## STORED DATA

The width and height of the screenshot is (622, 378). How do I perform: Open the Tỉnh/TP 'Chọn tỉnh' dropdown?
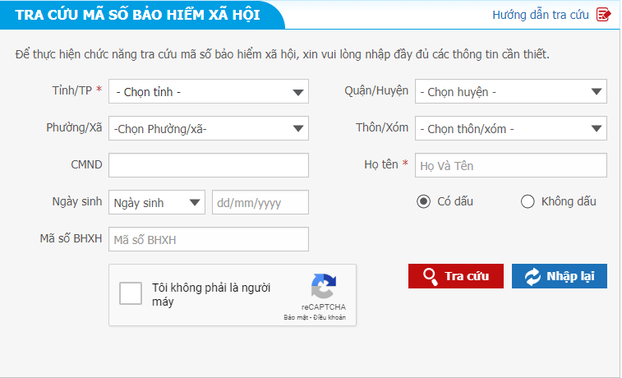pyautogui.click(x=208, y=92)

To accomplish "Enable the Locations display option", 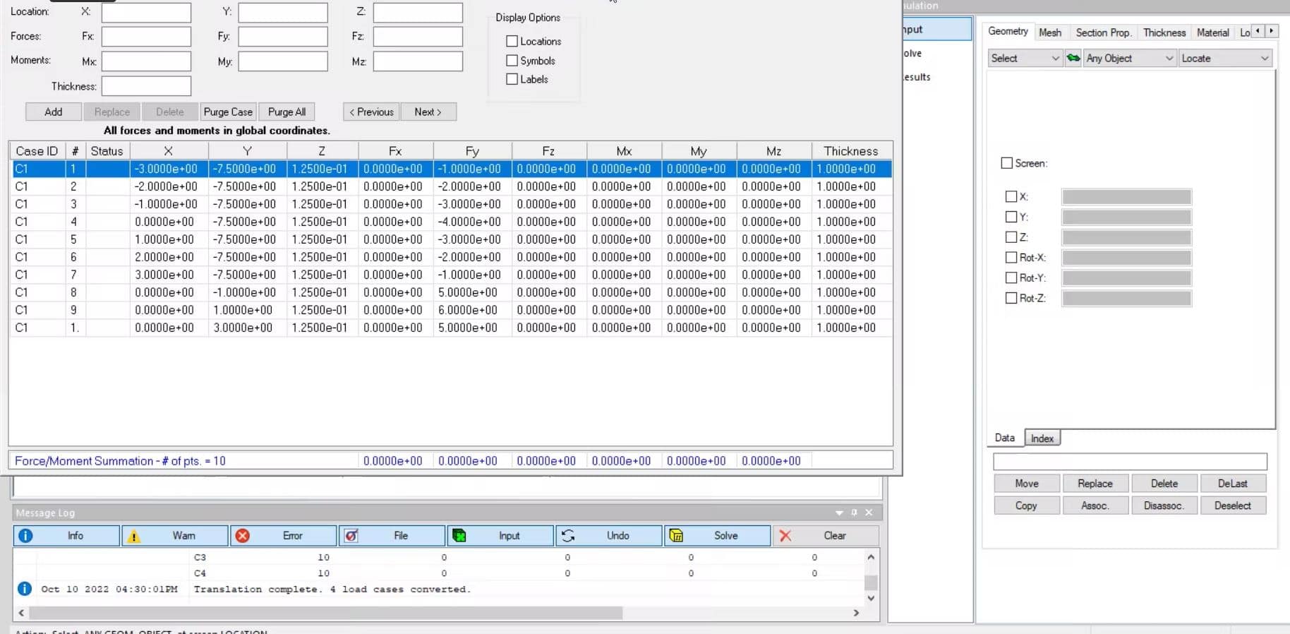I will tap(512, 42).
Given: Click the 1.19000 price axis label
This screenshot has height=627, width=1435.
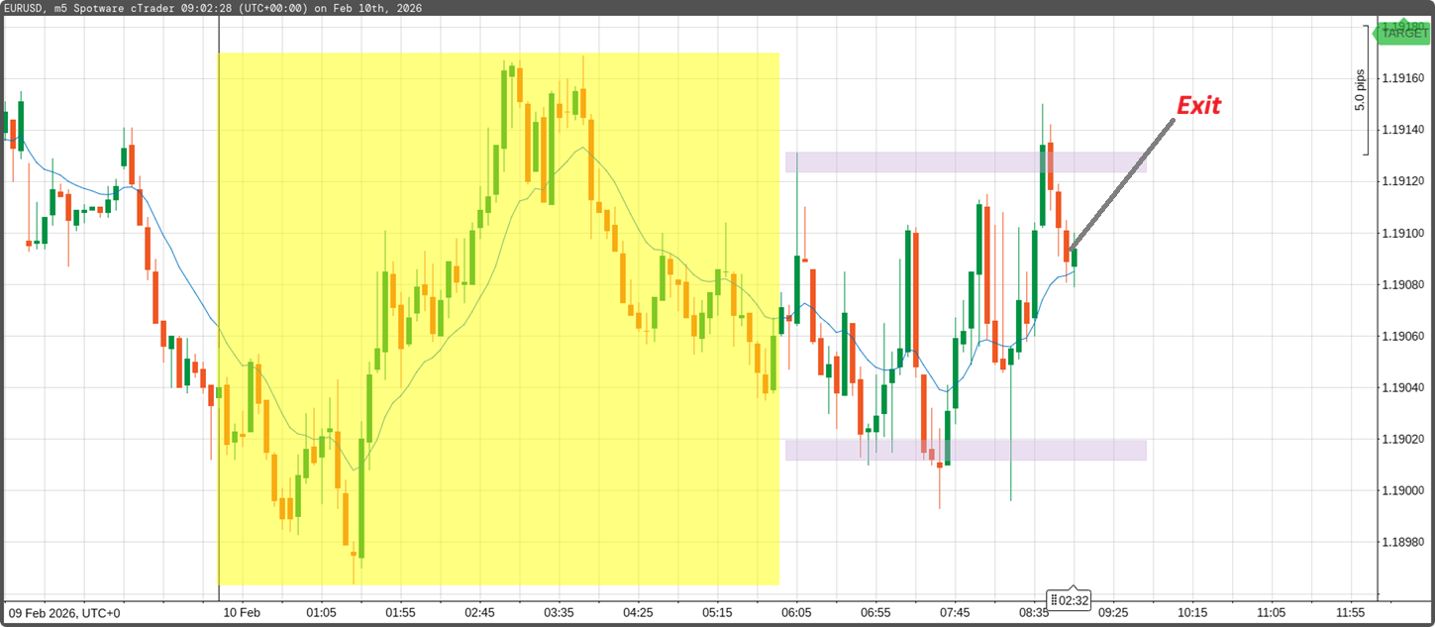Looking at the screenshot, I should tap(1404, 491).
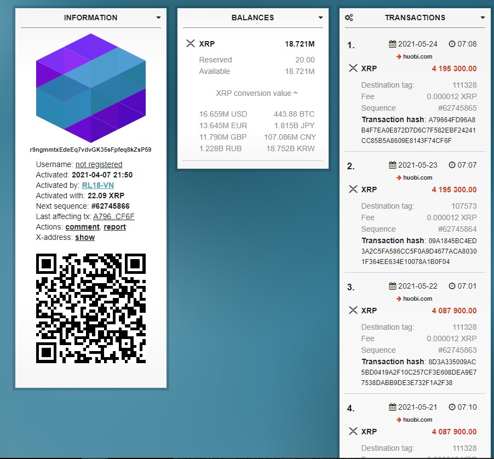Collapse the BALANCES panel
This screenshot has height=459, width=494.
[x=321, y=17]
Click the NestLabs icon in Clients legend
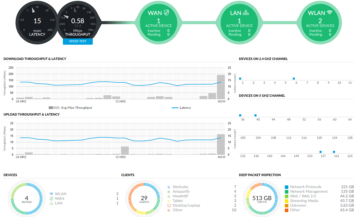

## WHAT IS BEING ASKED
Please retype the lines from the one containing "This screenshot has height=627, width=1435." through the last line of the records above, exactly as written, and leave out any pictures.

## REPLY TO THE EXERCISE
This screenshot has height=627, width=1435.
Looking at the screenshot, I should tap(1404, 491).
Collapse the BALANCES panel
This screenshot has height=459, width=494.
[x=321, y=17]
Click the NestLabs icon in Clients legend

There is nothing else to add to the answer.